* **WORK TO BE COMPLETED**
Scan the entries below. List each line with "will".
------ THE RECORDS
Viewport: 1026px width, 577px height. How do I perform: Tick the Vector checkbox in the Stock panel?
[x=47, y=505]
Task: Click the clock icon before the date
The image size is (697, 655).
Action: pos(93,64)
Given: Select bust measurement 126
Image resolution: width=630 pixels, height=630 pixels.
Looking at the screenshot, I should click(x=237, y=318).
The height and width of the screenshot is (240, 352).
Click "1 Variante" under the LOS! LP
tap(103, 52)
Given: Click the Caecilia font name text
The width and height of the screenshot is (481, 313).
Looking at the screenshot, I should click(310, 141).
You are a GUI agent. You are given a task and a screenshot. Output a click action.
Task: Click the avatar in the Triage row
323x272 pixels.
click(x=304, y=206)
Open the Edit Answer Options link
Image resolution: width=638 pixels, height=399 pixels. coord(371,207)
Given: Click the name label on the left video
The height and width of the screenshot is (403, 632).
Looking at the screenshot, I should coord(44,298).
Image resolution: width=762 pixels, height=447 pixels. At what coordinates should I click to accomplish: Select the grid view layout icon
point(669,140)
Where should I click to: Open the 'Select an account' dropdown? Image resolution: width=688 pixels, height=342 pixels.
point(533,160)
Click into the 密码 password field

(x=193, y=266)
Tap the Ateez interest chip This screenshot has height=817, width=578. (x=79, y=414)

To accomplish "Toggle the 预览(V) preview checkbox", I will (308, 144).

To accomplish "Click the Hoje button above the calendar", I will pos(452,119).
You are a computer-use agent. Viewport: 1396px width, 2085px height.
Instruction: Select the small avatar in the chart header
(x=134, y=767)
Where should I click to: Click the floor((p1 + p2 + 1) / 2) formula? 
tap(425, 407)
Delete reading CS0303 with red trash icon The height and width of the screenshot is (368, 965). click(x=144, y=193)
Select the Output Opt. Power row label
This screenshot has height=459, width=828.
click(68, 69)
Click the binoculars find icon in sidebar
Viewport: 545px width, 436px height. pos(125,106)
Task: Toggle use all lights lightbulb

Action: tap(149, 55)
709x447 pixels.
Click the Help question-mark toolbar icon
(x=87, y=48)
------------
* **WRITTEN RESPONSE**
To accomplish "Toggle the 预览(V) preview checkbox", I will (308, 144).
To accomplish "Click the Hoje button above the calendar", I will pos(452,119).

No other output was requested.